6. Par ailleurs, sous réserve des cas où la loi attribue la charge de la preuve à l’une des parties, il appartient au juge administratif, au vu des pièces du dossier, d’apprécier si l’état de santé d’un étranger nécessite une prise en charge médicale dont le défaut pourrait entraîner pour lui des conséquences d’une exceptionnelle gravité, et s’il peut bénéficier d’un traitement approprié dans le pays de renvoi. La partie à laquelle l’avis du collège de médecins de l'Office français de l'immigration et de l'intégration (OFII) est favorable doit être regardée comme apportant des éléments de fait susceptibles de faire présumer l’existence ou l’absence d’un état de santé de nature à justifier la délivrance ou le refus d’un titre de séjour. Dans ce cas, il appartient à l’autre partie, dans le respect des règles relatives au secret médical, de produire tous éléments permettant d’apprécier l’état de santé de l’étranger, et, le cas échéant, l’existence ou l’absence d’un traitement approprié dans le pays de renvoi. La conviction du juge, à qui il revient d’apprécier si l’état de santé d’un étranger justifie la délivrance d’un titre de séjour dans les conditions ci-dessus rappelées, se détermine au vu de ces échanges contradictoires.
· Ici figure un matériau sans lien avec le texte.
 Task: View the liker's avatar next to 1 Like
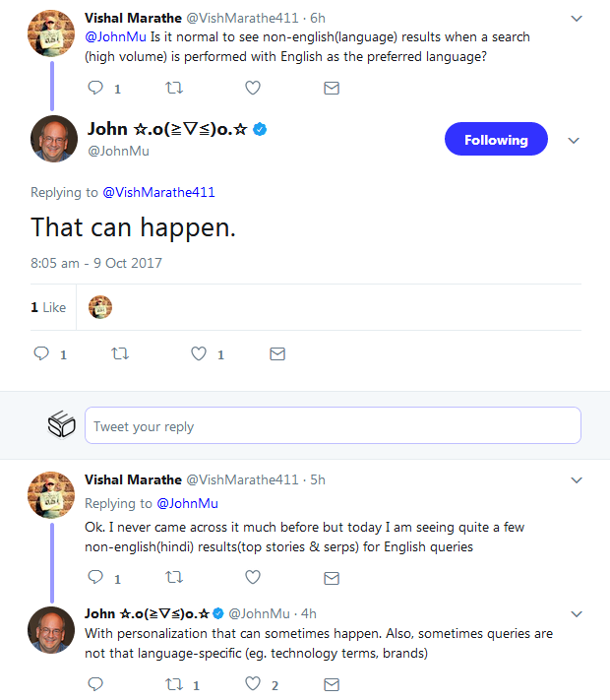[100, 307]
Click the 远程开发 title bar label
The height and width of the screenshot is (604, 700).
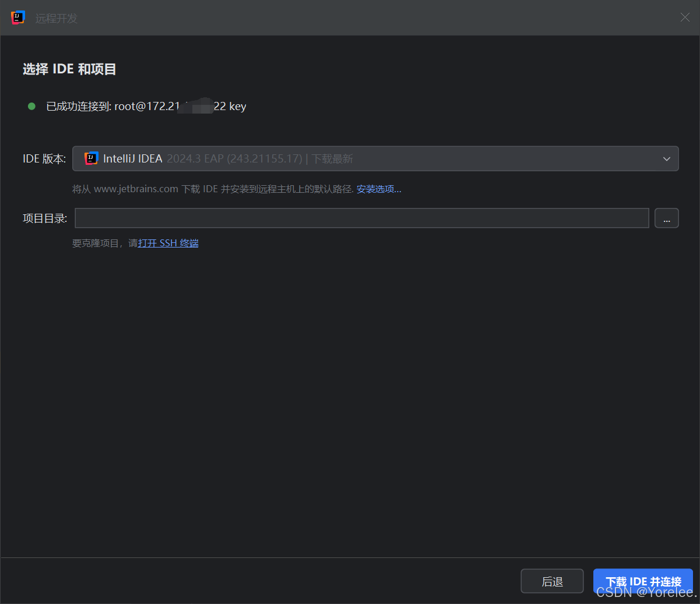[55, 18]
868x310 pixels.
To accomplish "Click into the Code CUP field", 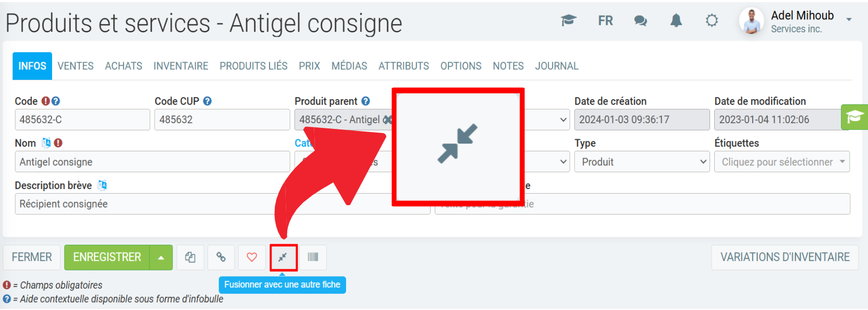I will coord(222,120).
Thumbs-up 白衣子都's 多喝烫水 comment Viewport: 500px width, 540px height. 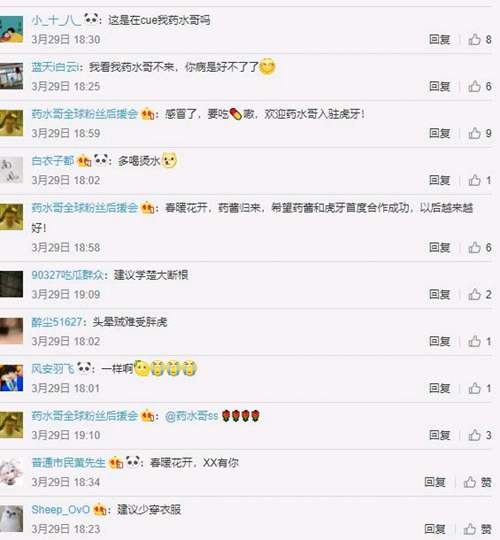pyautogui.click(x=480, y=180)

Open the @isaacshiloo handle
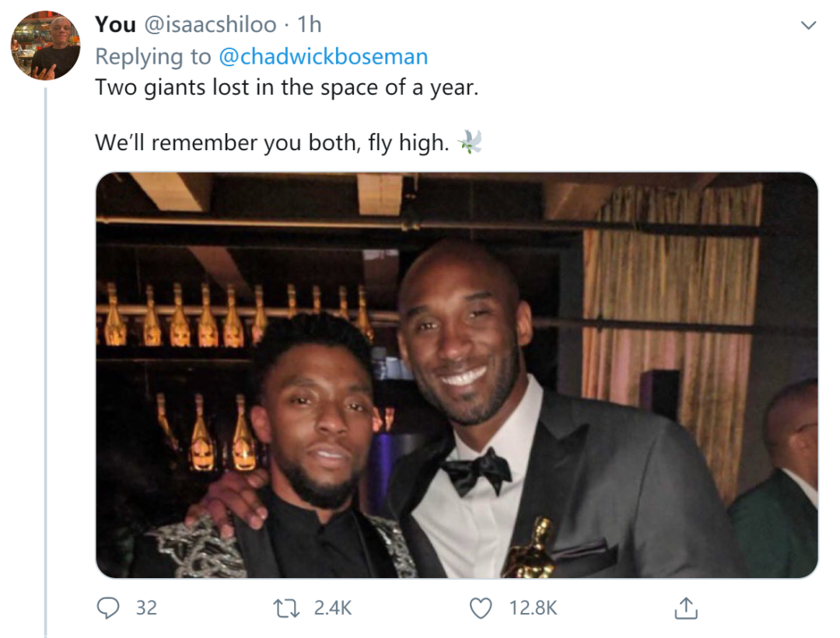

7. Il ressort de l’avis du collège des médecins de l’OFII que si l’état de santé de M. A... B..., qui souffre du virus de l'immunodéficience humaine (VIH), nécessite une prise en charge médicale dont le défaut peut entraîner des conséquences d’une exceptionnelle gravité, il peut bénéficier d’un traitement approprié au Brésil, eu égard à l’offre de soins et aux caractéristiques du système de santé de ce pays, vers lequel il peut voyager sans risque. Il ressort des pièces du dossier que M. A... B... reçoit un traitement par trithérapie Biktarvy et celui-ci produit en cause d’appel des attestations de trois pharmacies brésiliennes indiquant que ce traitement n’est pas distribué par le système de santé brésilien (SUS). Toutefois, M. A... B... n’établit pas comme il le soutient que ce traitement ne serait pas substituable, ni, par ailleurs, que, contrairement à ce qu’a estimé le collège de médecins de l’OFII, il ne pourrait bénéficier d’une prise en charge appropriée au Brésil. Dans ces conditions, il n’est pas fondé à soutenir que le préfet du Var aurait méconnu l’article L. 425-9 du code de l’entrée et du séjour des étrangers et du droit d’asile.



8. En deuxième lieu, la seule circonstance que M. A... B... est entré sur le territoire en 2019 et qu’il aurait créé une entreprise dans le domaine de l’entretien corporel, ce dont, au demeurant, il ne justifie pas, ne saurait établir que le préfet du Var aurait entaché sa décision d’une erreur manifeste quant à ses conséquences sur sa vie personnelle alors par ailleurs que, ainsi qu’il a été dit au point précédent, il n’établit pas qu’il ne pourrait bénéficier d’un traitement approprié à son état de santé dans son pays d’origine.



9. En troisième lieu, il résulte de ce qui précède que la décision refusant le séjour à M. A... B... n’est pas entachée d’illégalité. Il n’est donc pas fondé à soutenir que celle l’obligeant à quitter le territoire serait illégale par voie de conséquence de l’illégalité de cette décision.



10. Il résulte de ce qui précède que M. A... B... n’est pas fondé à soutenir que c’est à tort que, par le jugement attaqué, le tribunal administratif de Toulon a rejeté sa demande. Par voie de conséquence, ses conclusions à fin d’injonction et celles fondées sur les dispositions de l’articles L. 761-1 du code de justice administrative doivent être rejetées.









D É C I D E :

Article 1er : La requête de M. A... B... est rejetée.

Article 2 : Le présent arrêt sera notifié à M. C... A... B... et au ministre de l’intérieur.

Copie en sera adressée au préfet du Var.

Délibéré après l’audience du 16 octobre 2025, où siégeaient :

- M. Portail, président,
- Mme Hameline, présidente assesseure,
- M. Claudé-Mougel, premier conseiller.

Rendu public par mise à disposition au greffe le 6 novembre 2025.